Bagian Dokumen:

Keakraban antara kedua anak tentu bukan tanpa alasan, budaya perjodohan sejak dini telah melekat pada masyarakat di Batuputih, Sumenep. Sejak kecil anak-anak sudah mengetahui siapa calon pasangannya kelak.
Padahal dampak pernikahan dini ini tak main-main, melansir dari Kementerian Kesehatan dampak kesehatan jasmani rentan dialamai anak perempuan adalah kondisi rahim yang terlalu dini dapat menyebabkan kandungan lemah karena sel telur yang belum sempurna hingga berisiko kelahiran prematur dan cacat.
Kedua, dampak psikologis, usia remaja merupakan masa transisi dengan gejolak emosi yang belum stabil. Kondisi itu akan berpengaruh terhadap hubungan suami istri hingga memicu konflik karena kesulitan mengendalikan diri.
Ketiga, dampak terhadap perkembangan anak yang akan terpengaruh karena pola asuh orang tua pada anak. Anak mengasuh anak merupakan kondisi yang tidak ideal. Padahal pada fase perkembangannya, anak membutuhkan lingkungan harmonis dan aman agar tumbuh secara optimal.
Terakhir, dampak terhadap sikap masyarakat. Memutuskan menikah dini artinya memiliki peran suami dan istri tentu memiliki beban dan tanggung jawab berubah dari segi sosial.

Daftar Tugas:
A - Jawablah berdasarkan teks tentang pernikahan dini:
(i) Di daerah mana budaya perjodohan sejak dini telah melekat pada masyarakat?
(ii) Usia remaja disebut sebagai masa apa?
(iii) Apa yang dibutuhkan anak pada fase perkembangannya agar tumbuh secara optimal?
B - Lanjutkan teks tentang pernikahan dini di Batuputih setelah kalimat terakhirnya.
Baris-baris di bawah ini adalah bahan tersendiri yang tidak berkaitan dengan teks tentang pernikahan dini.

Data yang Ditampilkan:
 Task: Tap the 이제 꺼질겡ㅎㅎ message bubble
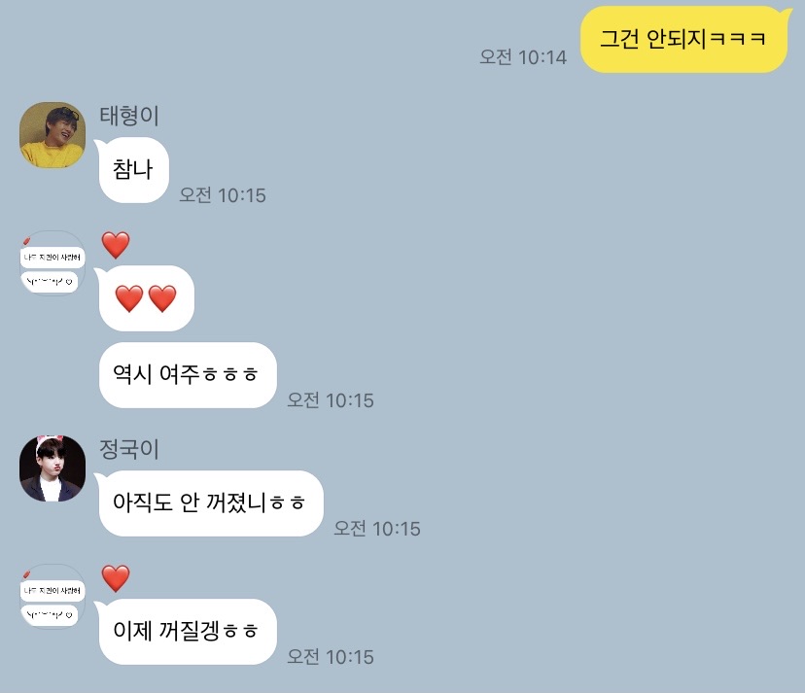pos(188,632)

...

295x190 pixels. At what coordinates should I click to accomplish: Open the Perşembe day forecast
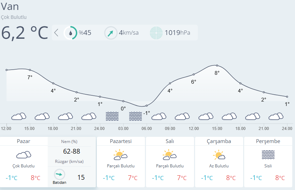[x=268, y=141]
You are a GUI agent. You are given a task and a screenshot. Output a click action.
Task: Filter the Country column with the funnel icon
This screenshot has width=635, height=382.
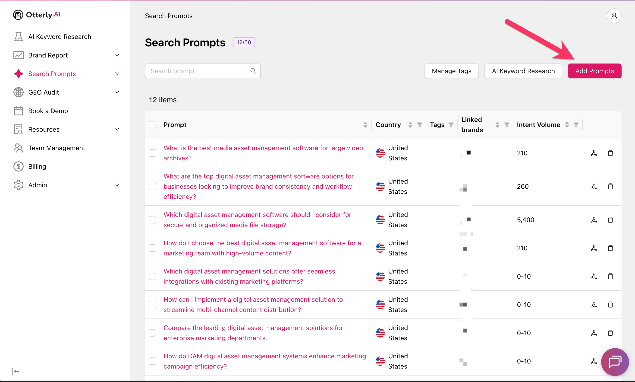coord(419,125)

---

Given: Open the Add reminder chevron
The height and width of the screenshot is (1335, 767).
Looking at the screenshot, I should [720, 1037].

Daftar Jawaban:
A -
(i) Di Batuputih, Sumenep.
(ii) Masa transisi dengan gejolak emosi yang belum stabil.
(iii) Lingkungan yang harmonis dan aman.

B -
Meski beberapa pengakuan anak-anak yang dinikahkan dini tak tinggal bersama, salah satu dokter yang praktik di Rumah Sakit Umum Sumenep yakni dr. Susanti Rosmala Dewi, Sp.D.V menyebut banyak pasiennya yang menikah dini dan tinggal bersama.
“Saya tidak yakin, sudah menikah tidak bersama itu bagaimana? Pasien saya (datang periksa) ada yang masih dini (pasangan),” ungkap dr. Susanti yang turut memberi edukasi di wilayah Batuputih.
Dampak nyata yang terjadi di Batuputih diungkapkan oleh Imam Ali Fikri seorang Kepala Sekolah di wilayah tersebut. Ada siswanya yang dinikahkan dini dan berujung tak mampu berkonsentrasi bahkan putus sekolah karena beban ganda sebagai suami atau istri dan sebagai siswa.
“Kalau saya sendiri melihat, sebagai yayasan di sini kadangkalanya itu tidak konsentrasi. Kadangkalanya yang istri keluar duluan, suaminya menunggu. Kalau suaminya keluar duluan, istrinya menunggu. Intinya kurang konsentrasi. Lebih baik menurut saya pernikahan dini itu dihentikan saja,” tegas Imam Ali Fikri.
Tak jarang pernikahan dini berujung perceraian karena ketidakmampuan dalam menanggung beban ekonomi keluarga.
“Yang saya ketahui kalau pernikahan dini kadang kalanya ada yang terus ada yang cerai, cuma kebanyakan pernikahan dini di sini ada yang cerai kalau tidak disetujui oleh pihak orang tua. Kalau misalnya orangtuanya setuju pernikahan dini itu ada terus. Kalau setuju dari orangtuanya itu tidak keberatan, kalau orangtuanya memberi nafkah di rumahnya kepada dua anak itu ya tidak keberatan,” tambahnya lagi.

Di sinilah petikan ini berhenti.